Start of DOCUMENT SEGMENT

27 August 2012

Three-horned sheep are real

Ovis aries - Old Norway Sheep (anomalous, three-horned)

As explained at Biomedical Ephemera:
Three-horned sheep legitimately have more than two horns... As a result, the extra horn locations can deform the skull shape of sheep who develop them, resulting in…"special" sheep.

Thankfully for farmers, most of the time, the extra horn and semi-deformed skull/face has no influence upon brain development, and the sheep are no more dull than average.
Text and image from an eighteenth-century German nature book.


  1. Similarly, my three-horned coworkers.

  2. I wonder if some of these "special sheep" didn't suffer from a related condition to what this little guy had : http://news.google.com/newspapers?nid=1320&dat=19980414&id=8EVWAAAAIBAJ&sjid=FOsDAAAAIBAJ&pg=3948,3141550
    (WARNING: link contains image of two-faced pig, although fairly tame the image may be disturbing to some)

End of DOCUMENT SEGMENT
Start of DATA

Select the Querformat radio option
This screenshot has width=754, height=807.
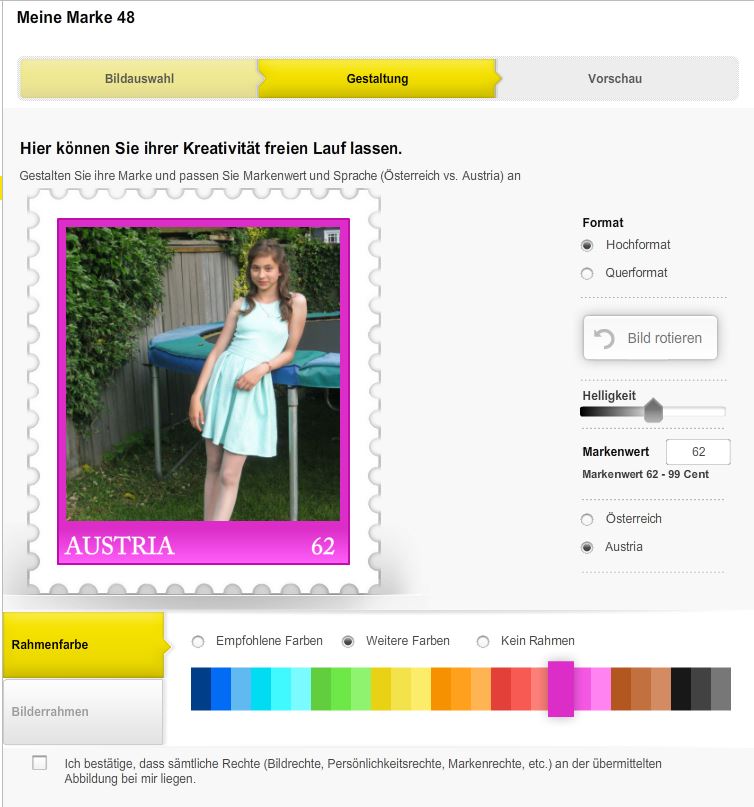coord(587,273)
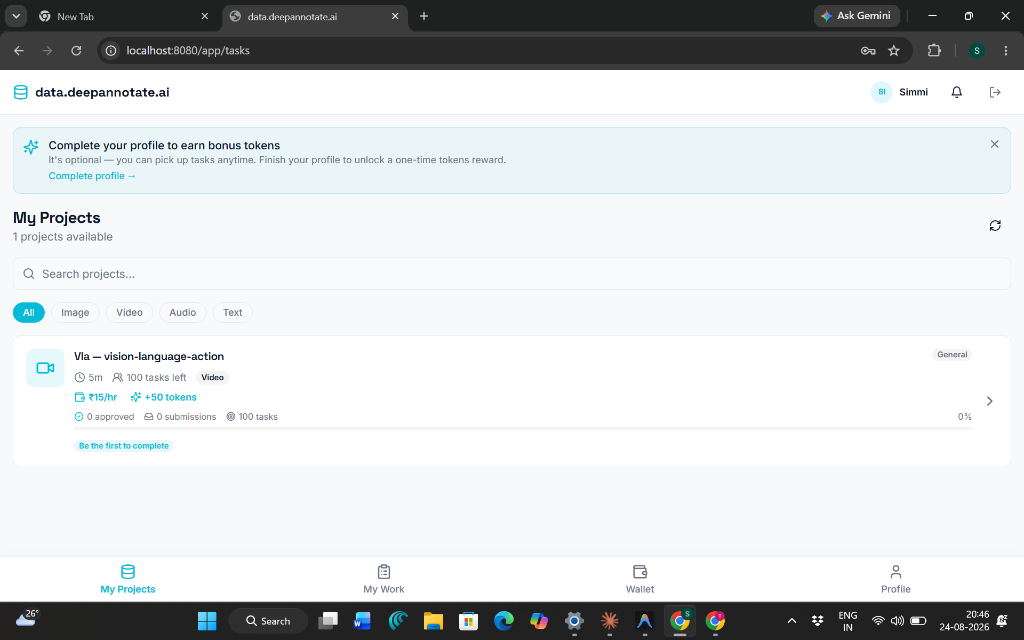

End of DATA

■ PROBLEM TO WORK ON
Copy the post about three-horned sheep word for word from "Three-horned sheep are" to "dull than average.". Rely only on the post about three-horned sheep.

■ EXERCISE SOLUTION
Three-horned sheep are real

Ovis aries - Old Norway Sheep (anomalous, three-horned)

As explained at Biomedical Ephemera:
Three-horned sheep legitimately have more than two horns... As a result, the extra horn locations can deform the skull shape of sheep who develop them, resulting in…"special" sheep.

Thankfully for farmers, most of the time, the extra horn and semi-deformed skull/face has no influence upon brain development, and the sheep are no more dull than average.